Josh and I will be vending there. Already placed an order for some feeders from Mike Shrom, but will be looking for any other types of isopods/springtails.

If you want us to bring anything, just place an order on joshsfrogs.com, select 'pick up' for shipping, and leave a note in the comments section asking us to bring it to the show.


----------



## DCreptiles

zBrinks said:


> Josh and I will be vending there. Already placed an order for some feeders from Mike Shrom, but will be looking for any other types of isopods/springtails.
> 
> If you want us to bring anything, just place an order on joshsfrogs.com, select 'pick up' for shipping, and leave a note in the comments section asking us to bring it to the show.



it will be a pleasure to finally meet both of you. and i do have various types of springtails well established cultures of all sizes. but they sell out fast everytime i have them at meets and such. if theres something particular you want just shoot me a pm and ill put it to the side if not ill have standard 32oz cultures for sale some freshly started and some pre started from almost 2 weeks ago and just getting established.


----------



## Alpha Pro Breeders

Alpha Pro Breeders will be vending there too.


----------



## tclipse

I'll be attending, looking for vents (esp. red, but really any), or maybe even something along the lines of varadero.. definitely always open to diff. types of feeders. I'm also trying to find a more "twiggy" type of mold-resistant wood for my pygmy leaf chams.


----------



## boogsawaste

I'll probably be there. I might already have a buyer for my azureus pair but if not they will be available. Probably at Frogs N Things table.


----------



## HunterB

I hope I can go but i dont know yet. If I do Ill be wearing a name tag denoting that I'm HunterB from DB haha makes things simple. Depends hows I feel from surgery...


----------



## pa.walt

hey derek not sure how planed out you are on set up but 8ft. table gets pretty small with all the stuff you wrote that you want to bring. if you have some sort of rack to go vertical with your product do that. i know when i helped my friend vendor that 8ft got small quickly.


----------



## heatfreakk3

Everything is soo far away from me..


----------



## Jason DeSantis

I will be splitting part of a table with Derek. Since I wont have much room to display items anyone who wants to order and have it for the show can place an order on Dartfrog Megastore and choose store pickup with a note to deliver it to hamburg show. All orders will need to be placed by thursday night before the show. The only thing I really have room to show are some broms and other plants. So anything else will need to be preordered.
J


----------



## Michael Shrom

I'll be there. I'll have a small display of axolotls and salamanders. Most of my amphibians will be in coolers if the weather turns out to be normal for this time of the year. I'll have turkish glider melanogaster, apterous melanogaster, pea beetles, and springtails for feeders. I might have extra isopods but kind of doubt it. I'm looking for P. terribilis but have not made up my mind about color phase.

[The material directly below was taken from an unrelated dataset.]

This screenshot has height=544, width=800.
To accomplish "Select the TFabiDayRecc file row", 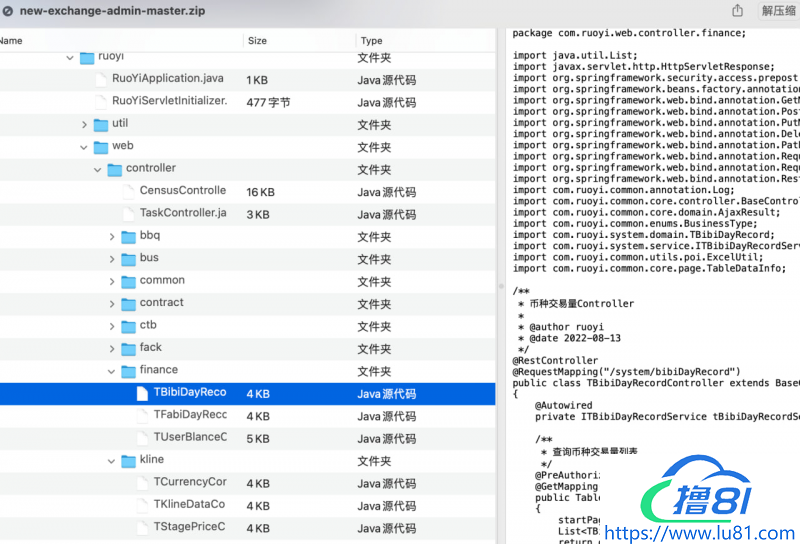I will pos(190,415).
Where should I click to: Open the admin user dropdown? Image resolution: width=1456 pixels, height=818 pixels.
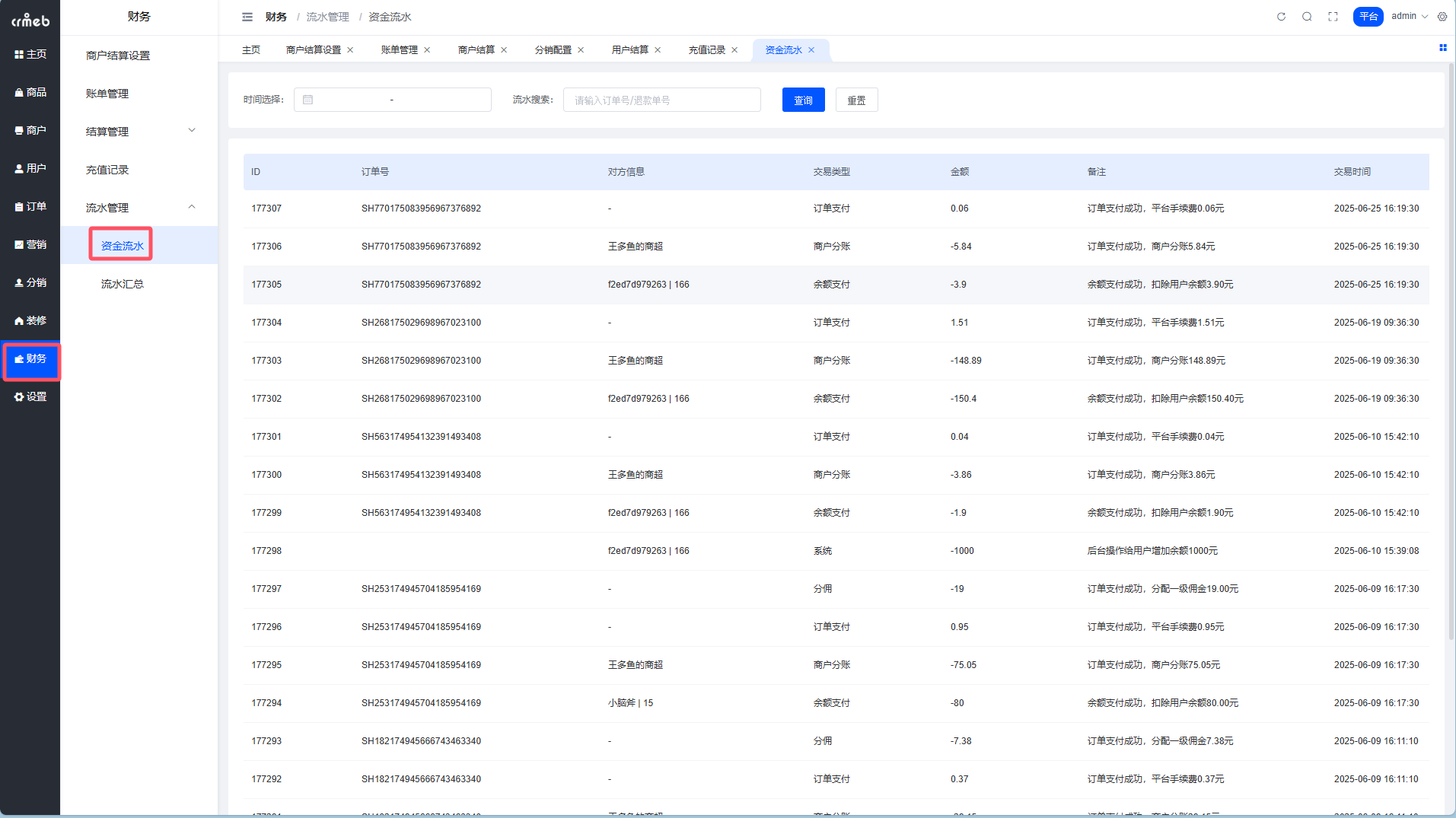point(1409,17)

Come prepared for heat and hopefully we will be surprised with a cool day.


----------



## tclipse

Michael Shrom said:


> I'll be there. I'll have a small display of axolotls and salamanders. Most of my amphibians will be in coolers if the weather turns out to be normal for this time of the year. I'll have turkish glider melanogaster, apterous melanogaster, pea beetles, and springtails for feeders. I might have extra isopods but kind of doubt it. I'm looking for P. terribilis but have not made up my mind about color phase.
> 
> Come prepared for heat and hopefully we will be surprised with a cool day.


What varieties of springtails will you have?


----------



## eos

DCreptiles said:


> hey everyone just wanted to see who is going to hamburg june 12? im about 90% sure i will be there spliting a table with a friend of mine off DB its our first time with a table at hamburg so we are still trying to work out what we want to bring and what not.



Dude... can you pick me up a couple of chicks? You know the ones I like


----------



## Julio

tempting, but its Father's day weekend not sure if i am gonna be out of town, damm


----------



## DCreptiles

eos said:


> Dude... can you pick me up a couple of chicks? You know the ones I like


if they are there you know ill get them for you.


----------



## zBrinks

hey hey hey, where are MY chicks? Or should I be calling them 0.1s? 

Are most of you local, or planning on setting up Friday night? I think Josh and I will be there early Friday evening.


----------



## Michael Shrom

I'm local. Do they let you set up on Friday? I'd double check on that. It looks like mostly temperate Folsomia and Podura springtails. I have pretty many Podura but not a lot of Folsomia.


----------



## Jason DeSantis

Michael Shrom said:


> I'm local. Do they let you set up on Friday? I'd double check on that. It looks like mostly temperate Folsomia and Podura springtails. I have pretty many Podura but not a lot of Folsomia.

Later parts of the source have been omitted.